Mouiller le maillot pour éviter de couler

« Kedge is on fire, Neoma is terrified », tout d’abord désolé que tu aies désormais cet air mélodieux dans la tête, mais cet adage n’a jamais été aussi vrai qu’en 2018. En effet l’année passée se classe au 4ème rang des années les plus chaudes de l’histoire. Donc certes Kedge peut se targuer d’être « on fire » grâce à la ferveur de ses supporters, mais elle l’est d’autant plus que la température ne cesse de croitre. Or, l’une des principales victimes de cette évolution climatique se situe aux deux pôles de la terre. La fonte des calottes glacières de l’Arctique et de l’Antarctique affichent des taux anormalement élevés, ce qui engendre de terribles répercussions sur le niveau de la mer.

Le Groenland est en première ligne de ce phénomène, enregistrant un réchauffement de 3°C depuis cent ans.

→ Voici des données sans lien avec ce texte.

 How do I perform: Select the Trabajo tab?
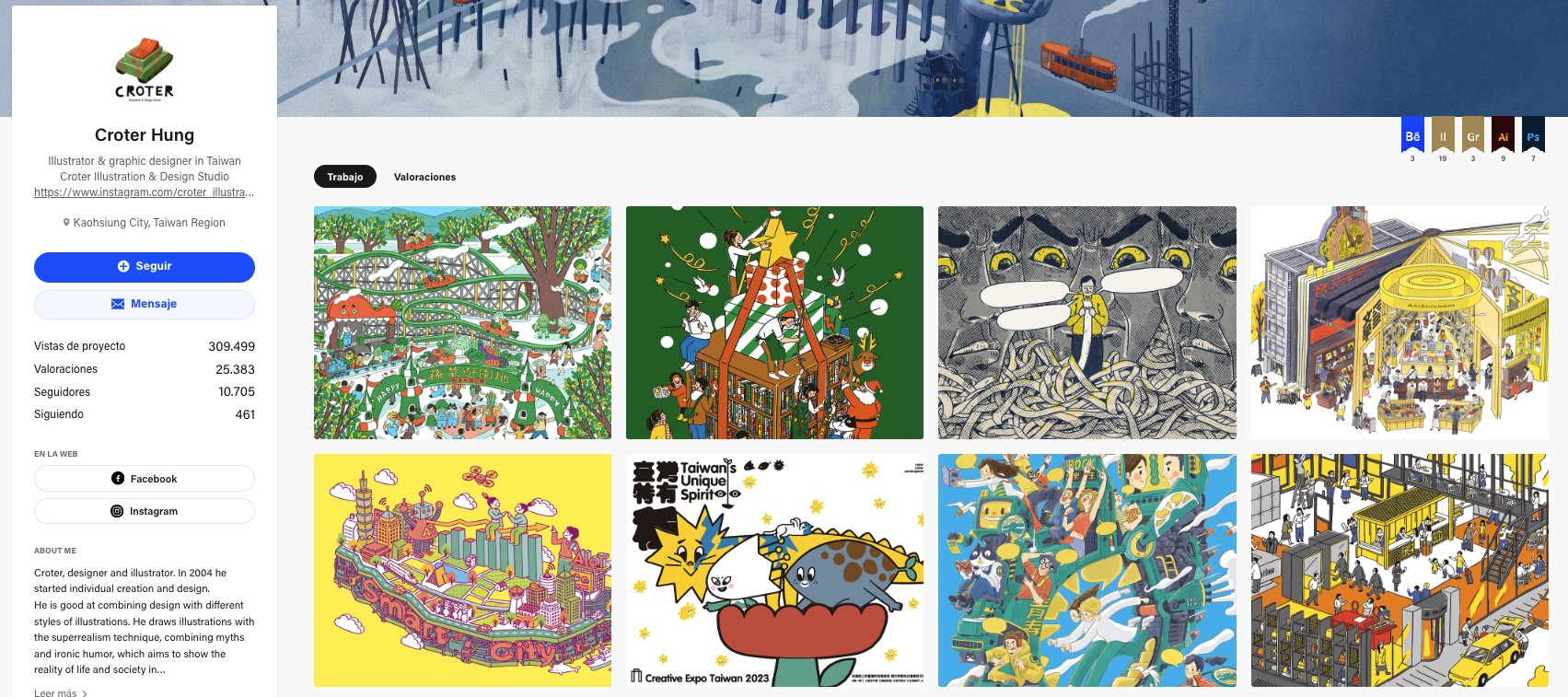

La fonte des glaces a été multipliée par quatre ces dix dernières années, avec en moyenne 280 milliards de tonnes de glaces perdues chaque année depuis 2004. Même problématique en Antarctique ou la fonte des glaces a été multipliée par six depuis quarante ans. Une statistique cristallise les inquiétudes, tandis que cette vaste étendue blanche perdait environ 40 milliards de tonnes entre 1979 et 1990, cette perte s’élève à 252 milliards de tonne de masse glacière durant cette décennie.

La cause ne provient pas directement du réchauffement des océans mais plutôt des vents d’Ouest, qui, tournant autour de l’Antarctique, envoient de la chaleur le long des côtes de ce continent polaire. En parallèle, les courants sous-marins plus chauds effritent les bords de la calotte glacière, ce qui provoque la création d’icebergs se détachant du bloc mère. Donc prend garde à ne pas subir un remake de Titanic pendant ta croisière estivale. Même si elles font l’objet de débat, les recherches actuellement menées prédisent une hausse du niveau des mers de plusieurs mètres ces prochains siècles, et d’au moins 1,8 mètre d’ici à 2100.

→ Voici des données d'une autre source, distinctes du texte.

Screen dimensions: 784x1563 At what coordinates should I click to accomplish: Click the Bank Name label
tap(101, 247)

Une récente étude publiée dans Nature ce mois ci évaluent les conséquences d’un monde sujet à une hausse des températures avoisinant les 3,5°, c’est-à-dire la trajectoire que l’on emprunte actuellement si les pratiques n’évoluent pas. En résulte : une élévation du niveau de la mer de 25 cm, la multiplication de certains phénomènes extrêmes comme les cyclones, tempêtes ou encore la perturbation de la circulation océanique mondiale. Toutefois, il est encore temps pour que les choses évoluent, on pourra peut-être un jour nager dans le bonheur sans y être contraint par la nature.